Parei por tempo o suficiente para respondê-lo.
— O senhor me dá alguma esmola? – perguntou, com a
mesma cantilena de sempre.
— Não trago um tostão comigo – respondi, com a minha
cantilena.
— Uma moeda também não tem – insistiu.
— Também não.
— Vinte e cinco centavos?
— Não tenho nada, senhor.
— E cartão?
Balancei a cabeça, em resposta. Me perguntei se ele
seria um mendigo que tinha aquelas maquininhas de pagamento e recebia esmolas
no cartão de crédito ou débito. Sinal dos tempos. Quem não se moderniza fica
para trás.
Segui meu caminho. Eu ia sem pressa. Estava sozinho,
mas jamais me sinto solitário em minha companhia. Vez por outra, sentava na balaustrada,
para curtir a brisa da noite e ver o tempo passar. Nesse ritmo, cheguei na
praça ao lado da Igreja de Santana, onde uma turma costuma brincar de skate,
fumar maconha, pichar o que foi repintado e depredar bancos e lixeiras ao fazer
manobras de skate sobre eles. Já gostei de sentar ali. Hoje não sento mais, até
porque, dos cinco bancos que existiam, só sobrou um, que não tem mais assento. Ali,
sou abordado mais uma vez pelo mesmo pedinte, repetindo o mesmo roteiro de
perguntas: Esmola? Moeda? Vinte e cinco centavos. Cartão? Ele é um homem baixo
e de compleição física forte. Anda depressa, e não se veste com trapos, igual
aos mendigos que vejo por aqui, e também não é maluco como os outros. Esqueço
dele e vou até a Mariquita.
A Mariquita é mais animada. Um bar ao lado do outro, as
mesas ficam ao ar livre, cada um tocando a sua própria música ao vivo. Um deles
tem uma banda de samba, outro toca MPB. O cliente tem o prazer de ouvir até cinco
músicas diferentes ao mesmo tempo. Aquela fartura musical me deixa irritado. No
grande pátio central, afastado dos bares, crianças brincam de bicicleta e
patins. Um pai acompanha, atento, a filha dar os primeiros passos cambaleantes.

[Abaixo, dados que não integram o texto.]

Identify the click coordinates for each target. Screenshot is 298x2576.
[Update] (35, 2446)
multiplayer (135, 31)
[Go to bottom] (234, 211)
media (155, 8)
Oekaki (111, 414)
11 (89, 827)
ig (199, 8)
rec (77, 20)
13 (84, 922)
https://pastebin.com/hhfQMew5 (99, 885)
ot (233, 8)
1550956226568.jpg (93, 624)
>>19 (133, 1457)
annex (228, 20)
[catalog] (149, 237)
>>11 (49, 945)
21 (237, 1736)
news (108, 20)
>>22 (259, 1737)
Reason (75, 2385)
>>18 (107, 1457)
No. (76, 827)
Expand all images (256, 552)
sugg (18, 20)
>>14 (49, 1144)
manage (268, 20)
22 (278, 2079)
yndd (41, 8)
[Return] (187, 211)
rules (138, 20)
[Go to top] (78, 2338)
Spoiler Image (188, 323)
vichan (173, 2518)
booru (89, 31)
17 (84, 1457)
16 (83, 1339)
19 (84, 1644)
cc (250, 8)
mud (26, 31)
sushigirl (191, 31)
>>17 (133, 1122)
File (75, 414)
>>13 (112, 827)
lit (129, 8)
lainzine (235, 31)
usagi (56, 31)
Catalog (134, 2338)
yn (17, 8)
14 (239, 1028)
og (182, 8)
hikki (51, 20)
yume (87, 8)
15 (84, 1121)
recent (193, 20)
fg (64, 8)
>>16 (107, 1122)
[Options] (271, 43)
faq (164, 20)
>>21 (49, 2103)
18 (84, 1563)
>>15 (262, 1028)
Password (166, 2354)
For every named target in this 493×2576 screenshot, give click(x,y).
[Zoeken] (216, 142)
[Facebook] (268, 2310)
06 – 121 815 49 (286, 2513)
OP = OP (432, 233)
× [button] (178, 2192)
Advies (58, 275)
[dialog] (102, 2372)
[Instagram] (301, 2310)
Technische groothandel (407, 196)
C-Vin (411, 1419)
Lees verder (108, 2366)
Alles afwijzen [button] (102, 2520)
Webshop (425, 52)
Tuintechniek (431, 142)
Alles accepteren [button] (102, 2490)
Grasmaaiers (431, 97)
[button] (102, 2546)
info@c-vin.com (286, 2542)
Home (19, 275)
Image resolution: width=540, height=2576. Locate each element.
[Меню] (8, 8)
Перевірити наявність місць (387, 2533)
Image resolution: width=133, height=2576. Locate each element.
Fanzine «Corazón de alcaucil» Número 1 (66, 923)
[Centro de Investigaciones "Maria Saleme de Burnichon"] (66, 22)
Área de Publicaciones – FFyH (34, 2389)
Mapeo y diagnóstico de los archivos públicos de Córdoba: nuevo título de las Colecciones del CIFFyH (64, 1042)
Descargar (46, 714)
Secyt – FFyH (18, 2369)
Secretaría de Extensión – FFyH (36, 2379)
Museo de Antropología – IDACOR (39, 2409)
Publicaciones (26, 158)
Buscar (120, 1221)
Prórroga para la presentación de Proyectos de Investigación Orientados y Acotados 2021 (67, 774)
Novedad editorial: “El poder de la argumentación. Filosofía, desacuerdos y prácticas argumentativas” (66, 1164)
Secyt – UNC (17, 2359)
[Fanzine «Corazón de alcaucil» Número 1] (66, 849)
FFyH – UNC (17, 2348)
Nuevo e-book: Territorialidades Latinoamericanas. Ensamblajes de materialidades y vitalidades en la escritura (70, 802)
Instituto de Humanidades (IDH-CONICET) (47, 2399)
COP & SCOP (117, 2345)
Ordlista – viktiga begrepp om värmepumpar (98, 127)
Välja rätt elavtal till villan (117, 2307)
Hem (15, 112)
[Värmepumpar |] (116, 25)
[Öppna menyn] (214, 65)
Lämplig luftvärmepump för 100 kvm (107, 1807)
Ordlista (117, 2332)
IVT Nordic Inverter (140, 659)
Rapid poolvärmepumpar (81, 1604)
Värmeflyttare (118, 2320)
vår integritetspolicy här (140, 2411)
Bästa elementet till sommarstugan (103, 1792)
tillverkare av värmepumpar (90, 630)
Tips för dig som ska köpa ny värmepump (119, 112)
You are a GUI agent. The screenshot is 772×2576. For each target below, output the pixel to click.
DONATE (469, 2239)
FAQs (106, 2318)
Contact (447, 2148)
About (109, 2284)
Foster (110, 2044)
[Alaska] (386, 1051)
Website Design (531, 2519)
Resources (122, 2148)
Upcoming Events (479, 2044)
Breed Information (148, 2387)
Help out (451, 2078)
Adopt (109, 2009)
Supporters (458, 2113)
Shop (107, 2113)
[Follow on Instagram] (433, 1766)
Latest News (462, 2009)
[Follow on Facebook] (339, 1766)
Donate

Eu sento num dos bancos, ao lado de um casal de namorados. O sujeito é muito
gordo e não resiste quando a vendedora de empadas passa. Compra duas para ele e
uma para a namorada e logo enfia uma na boca com uma expressão de satisfação.
Olho para o relógio e já são quase onze da noite. Por
hoje chega. Me levanto, decidido a ir para casa. Se for verdade o que dizem, a
caminhada deve ter ajudado na digestão do caruru, andei uns três quilômetros.
Atravesso o Largo da Mariquita e, na Praça Colombo, atravesso o semáforo. Na
Pedro Luiz ouço uma voz logo atrás de mim: Esmola? Moeda? Vinte e cinco
centavos? Cartão? Já era a terceira vez aquela noite, talvez a quarta no dia. Que
sorte que eu tenho.
— O senhor gosta muito de andar, não é? – perguntou. Então
ele me reconhecera, conclui.
— É bom usar as pernas, enquanto ainda funcionam –
respondi sem olhar para trás.
— Mas uma esmola o senhor não tem, nem uma moeda.
— Isso mesmo. Não carrego dinheiro.
— Vai para casa?
— Sim, já esta na hora.
— O senhor mora onde?
— Moro por aqui. Boa noite. – Me despedi.
Em tributo às minhas raízes cearenses, eu ia dormir na
rede, como sempre. E não me surpreenderia que em meu sonho o pedinte aparecesse.
Uma esmola, moeda, vinte cinco centavos ou em cartão. Talvez este já fosse o
pesadelo.
Rio Vermelho, 20 de dezembro de 2019.